Prompt
Every entry needs to be repeated exactly, with nothing left out.

================

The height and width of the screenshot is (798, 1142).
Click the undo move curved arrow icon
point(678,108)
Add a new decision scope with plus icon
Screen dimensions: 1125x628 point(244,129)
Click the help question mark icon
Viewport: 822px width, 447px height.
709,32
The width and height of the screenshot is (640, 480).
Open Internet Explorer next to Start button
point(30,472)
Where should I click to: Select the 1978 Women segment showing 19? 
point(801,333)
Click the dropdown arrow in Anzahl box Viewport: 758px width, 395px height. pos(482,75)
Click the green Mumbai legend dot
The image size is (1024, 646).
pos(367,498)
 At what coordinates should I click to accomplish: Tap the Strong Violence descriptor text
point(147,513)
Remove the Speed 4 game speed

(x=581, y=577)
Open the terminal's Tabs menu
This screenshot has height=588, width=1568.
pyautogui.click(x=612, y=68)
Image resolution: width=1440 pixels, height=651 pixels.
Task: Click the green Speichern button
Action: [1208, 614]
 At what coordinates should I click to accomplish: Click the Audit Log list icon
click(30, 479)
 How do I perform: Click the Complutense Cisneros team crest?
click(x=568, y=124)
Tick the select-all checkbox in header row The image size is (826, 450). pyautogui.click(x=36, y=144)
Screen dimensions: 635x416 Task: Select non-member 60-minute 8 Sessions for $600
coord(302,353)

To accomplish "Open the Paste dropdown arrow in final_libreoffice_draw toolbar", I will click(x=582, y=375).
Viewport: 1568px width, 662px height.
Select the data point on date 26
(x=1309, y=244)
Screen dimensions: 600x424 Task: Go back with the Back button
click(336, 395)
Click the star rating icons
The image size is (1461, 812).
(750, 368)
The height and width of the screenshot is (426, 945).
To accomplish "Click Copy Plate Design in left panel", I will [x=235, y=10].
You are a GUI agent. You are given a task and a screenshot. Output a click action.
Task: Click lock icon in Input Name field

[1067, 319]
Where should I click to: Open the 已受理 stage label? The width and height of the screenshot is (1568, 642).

================

Finished exercise
The height and width of the screenshot is (798, 1142).
Click the undo move curved arrow icon
point(678,108)
Add a new decision scope with plus icon
Screen dimensions: 1125x628 point(244,129)
Click the help question mark icon
Viewport: 822px width, 447px height.
709,32
The width and height of the screenshot is (640, 480).
Open Internet Explorer next to Start button
point(30,472)
Where should I click to: Select the 1978 Women segment showing 19? 
point(801,333)
Click the dropdown arrow in Anzahl box Viewport: 758px width, 395px height. pos(482,75)
Click the green Mumbai legend dot
The image size is (1024, 646).
pos(367,498)
 At what coordinates should I click to accomplish: Tap the Strong Violence descriptor text
point(147,513)
Remove the Speed 4 game speed

(x=581, y=577)
Open the terminal's Tabs menu
This screenshot has height=588, width=1568.
pyautogui.click(x=612, y=68)
Image resolution: width=1440 pixels, height=651 pixels.
Task: Click the green Speichern button
Action: [1208, 614]
 At what coordinates should I click to accomplish: Click the Audit Log list icon
click(30, 479)
 How do I perform: Click the Complutense Cisneros team crest?
click(x=568, y=124)
Tick the select-all checkbox in header row The image size is (826, 450). pyautogui.click(x=36, y=144)
Screen dimensions: 635x416 Task: Select non-member 60-minute 8 Sessions for $600
coord(302,353)

To accomplish "Open the Paste dropdown arrow in final_libreoffice_draw toolbar", I will click(x=582, y=375).
Viewport: 1568px width, 662px height.
Select the data point on date 26
(x=1309, y=244)
Screen dimensions: 600x424 Task: Go back with the Back button
click(336, 395)
Click the star rating icons
The image size is (1461, 812).
(750, 368)
The height and width of the screenshot is (426, 945).
To accomplish "Click Copy Plate Design in left panel", I will [x=235, y=10].
You are a GUI agent. You are given a task and a screenshot. Output a click action.
Task: Click lock icon in Input Name field

[1067, 319]
Where should I click to: Open the 已受理 stage label? The width and height of the screenshot is (1568, 642).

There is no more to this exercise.